Support renewed employee priorities in an increasingly unpredictable world
The pandemic has changed the relationship that many of us have with our work. Employees today have begun to prioritise factors such as their health, well-being, and time with family above conventional job benefits, and this is no different for expatriates. On the contrary, to help alleviate the additional stress that can arise from being in a foreign environment, employers should look to revisit their benefit plans and recalibrate their overseas operations in a manner that can best support their expatriate employees in today’s unpredictable world.
While the physical health concerns posed by COVID-19 have undoubtedly taken
centre stage over the last two years, mental health and wellbeing have also emerged as key priorities of employees, with many even considering them the top challenge stemming from the pandemic.
Around the world, government-mandated lockdowns had driven many to involuntary isolation for extended periods of time, resulting in increased feelings of loneliness and depression. For expatriates who have been away from their families and friends for an extended period, this has only increased the pull of homesickness. The consequences of this have manifested in an exodus of foreign workers from longstanding expatriate hubs, particularly across cities in China and Hong Kong, which are maintaining strict lockdown and travel restrictions.
In times like these, an expatriate’s need for their company’s support has perhaps never been greater, and talent mobility teams must rise to meet this challenge. From providing access to mental health resources and programmes to conducting regular employee check-ins, the focus should be on ensuring that staff feel seen, heard, and remembered.

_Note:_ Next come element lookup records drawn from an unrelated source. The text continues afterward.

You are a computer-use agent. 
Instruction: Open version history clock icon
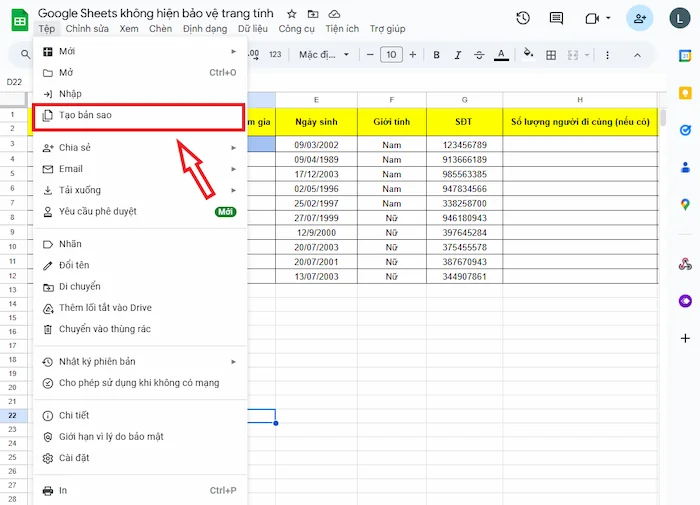point(523,18)
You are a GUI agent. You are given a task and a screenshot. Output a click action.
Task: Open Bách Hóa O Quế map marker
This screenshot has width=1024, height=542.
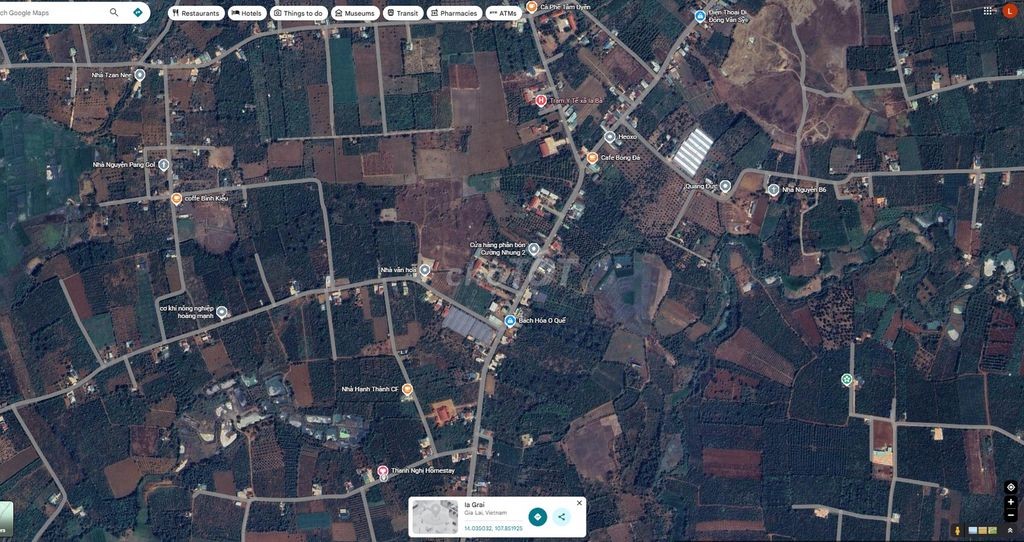point(510,321)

The rise of flexible remote working arrangements has also allowed for staff in certain roles to carry out their duties from locations around the world. While this doesn’t necessarily mean that employees will be able to carry out all their duties from their home countries, it does open up the possibilities of having them relocate to nearby countries (such as from Hong Kong to Singapore) on a temporary basis to wait out restrictions, or being deployed on a long-term basis to a reopened regional hub. In addition to offering employees more freedom of movement, this will also allow them to leverage regional support and resources while managing multiple markets from a single location.

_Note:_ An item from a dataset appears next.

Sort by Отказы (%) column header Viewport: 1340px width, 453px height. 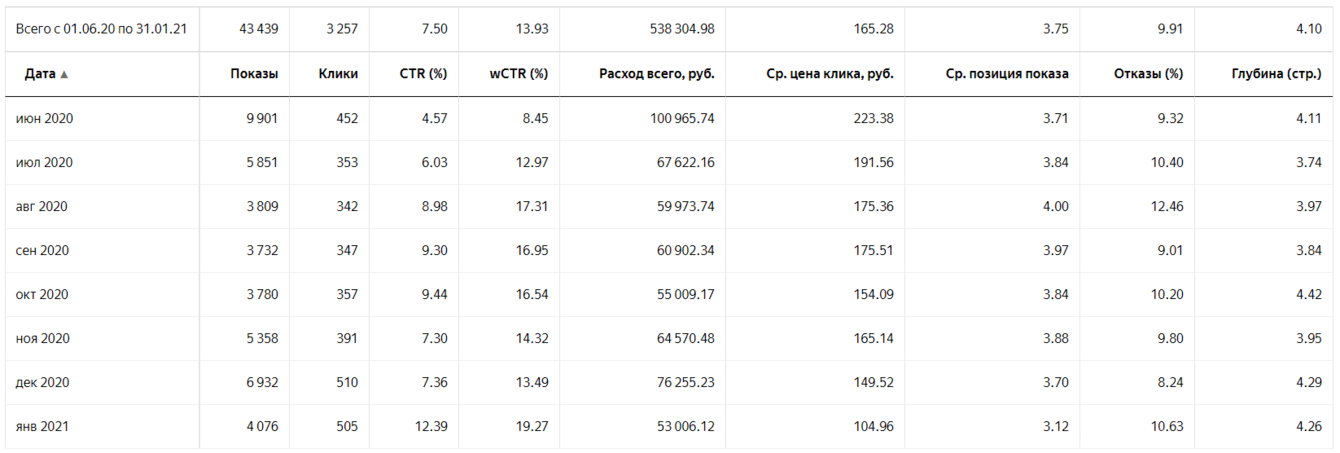click(x=1147, y=74)
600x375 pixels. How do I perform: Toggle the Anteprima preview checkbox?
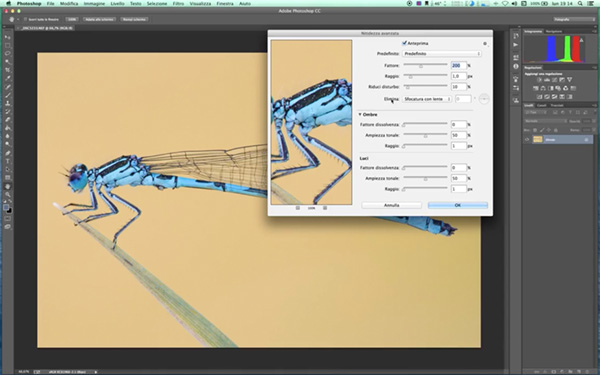point(404,43)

With cross-border mobility becoming ever more complex amid the myriad of macroeconomic issues, tightening foreign manpower measures, and concerns around employee well-being, today’s talent mobility teams are facing more challenges than ever as they look to get their staff back overseas into a gradually reopening world. While it remains to be seen how the pandemic will continue to play out in the coming months, it is crucial for companies to bear in mind that the needs of their expatriate staff will remain everevolving amidst the highly uncertain and volatile situation. Conscious effort and flexible policies should be put in place to help employees feel supported and looked out for, so that together, all parties can look to emerge on the other side stronger.